> **Problems to work on**:
(a) According to the passage on stage-gate, what problem did Robert Cooper's 1980s research address?
(b) Write the next part of the passage on stage-gate, picking up after its final sentence.

> **Given text**:
****************************************

What Stage-Gate Was Built to Do

Robert Cooper’s foundational stage-gate research in the 1980s addressed a specific problem: manufacturing companies were launching products without sufficient discipline in the development process. Ideas moved from concept to market without structured evaluation at key decision points. The result was waste — products that were technically completed but commercially wrong.

Stage-gate solved that problem by introducing sequential development stages with formal review gates between them. Each gate required specific deliverables before the project could advance. The model brought discipline to product development at a time when it was badly needed. It still brings that discipline today.

Stage-gate creates structure where there would otherwise be chaos. It forces articulation of the product concept, the market case, the development plan, and the commercial strategy at the right points in the process. Those are not small things. The criticism of stage-gate is not that it does these things poorly. It is that it was never designed to do something else entirely — something that enterprise portfolios now desperately need.

****************************************

> **Source material**:
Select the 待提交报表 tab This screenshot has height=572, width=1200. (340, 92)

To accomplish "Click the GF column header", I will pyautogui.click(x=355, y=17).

****************************************

> **Response list**:
(a) Manufacturing companies were launching products without sufficient discipline in the development process.

(b)
The Question Stage-Gate Cannot Answer

Here is the question that determines whether an NPD idea should proceed: Given our declared strategic priorities, our current resource commitments, and everything else already approved in the portfolio, should this idea proceed now? Stage-gate cannot answer that question. It was not built to. Stage-gate operates within a project. It governs the stages of development from concept to launch. It assesses whether the idea is ready to advance to the next stage. What it does not do — what it has never done — is evaluate the idea against the rest of the portfolio simultaneously.

To answer the portfolio question, you need information that sits outside the stage-gate model:

  • What is currently consuming engineering capacity across all active projects?
  • Which strategic objectives have been declared for the current planning period, and which ideas directly advance them?
  • What is the risk-adjusted return of this idea relative to the next-best alternative use of the same capital?
  • Which existing commitments would need to be deferred to create the capacity this idea requires?

None of that data lives inside a stage-gate process. All of it is essential to making a sound investment decision for a portfolio. Stage-gate reviews without portfolio data miss the fundamental gate question: given everything else competing right now, should this idea proceed? That question cannot be answered solely by the product function.

Profit.co’s PPM platform integrates the portfolio governance layer directly above your existing stage-gate process.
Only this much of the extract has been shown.